• **Aim of the exercise**
Copy out the rows word for word, beginning with the line that contains "This screenshot has height=768, width=1366." and continuing through the end of the rows. Leave the pictures out.

[Page and screen pointing data]
--- BEGIN ---

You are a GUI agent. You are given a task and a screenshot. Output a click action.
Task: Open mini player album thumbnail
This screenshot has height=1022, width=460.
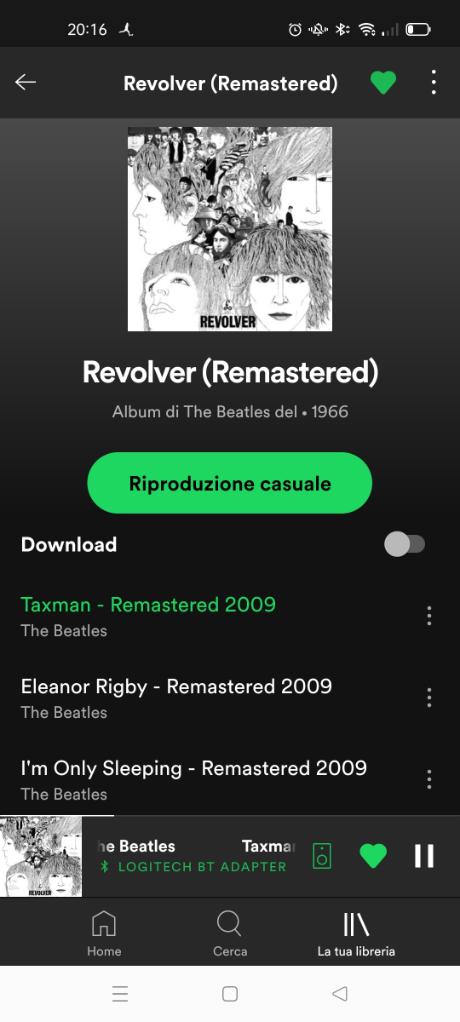coord(41,856)
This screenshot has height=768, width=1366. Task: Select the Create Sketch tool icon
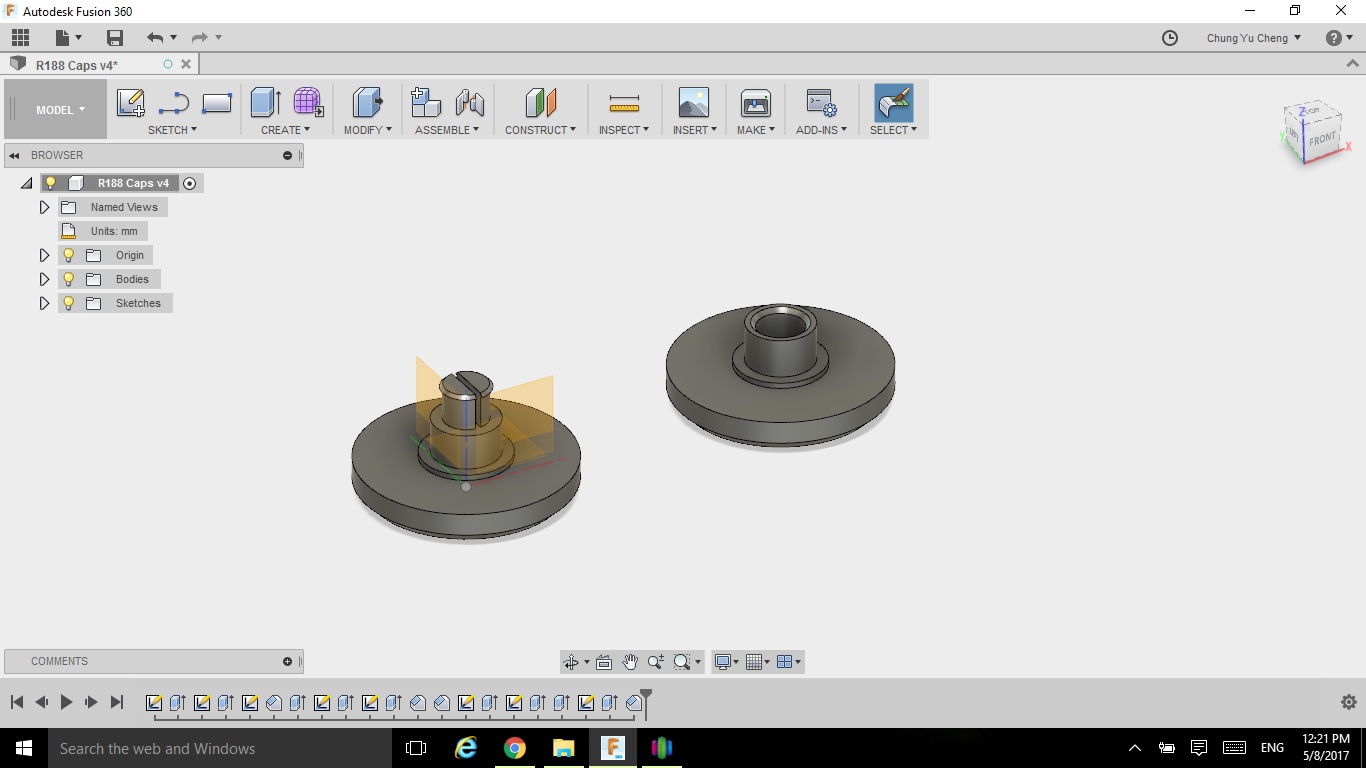131,103
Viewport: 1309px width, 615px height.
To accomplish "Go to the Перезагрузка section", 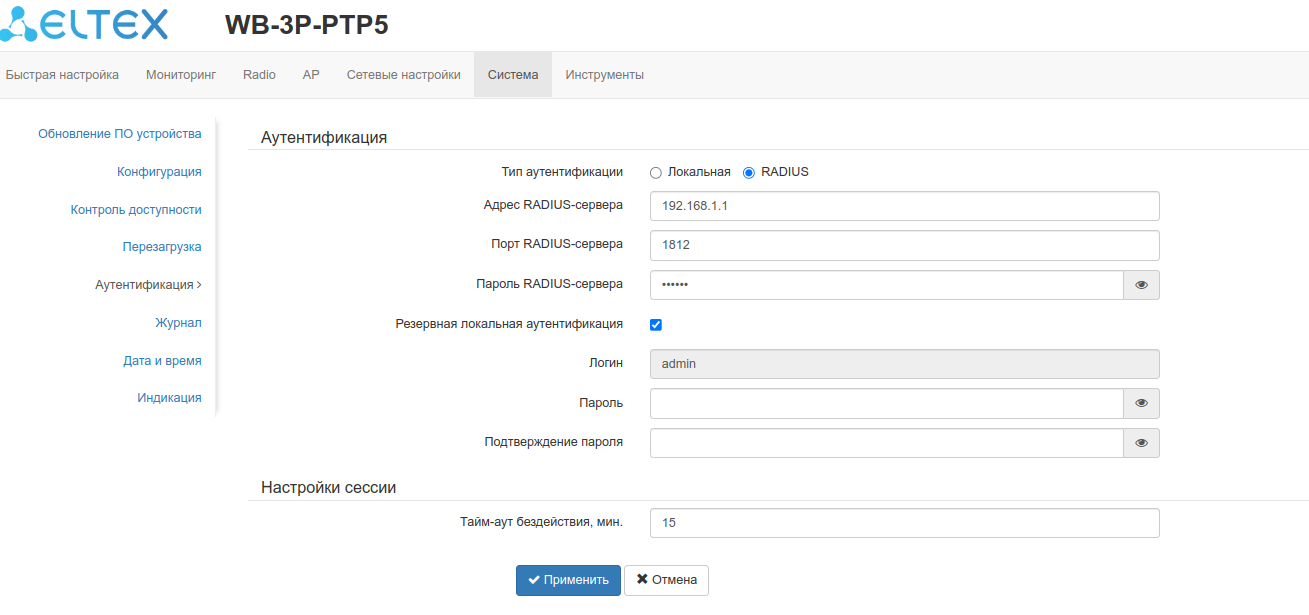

--- END ---

• **Answer below**
This screenshot has height=768, width=1366. Task: Select the Create Sketch tool icon
131,103
Viewport: 1309px width, 615px height.
To accomplish "Go to the Перезагрузка section", 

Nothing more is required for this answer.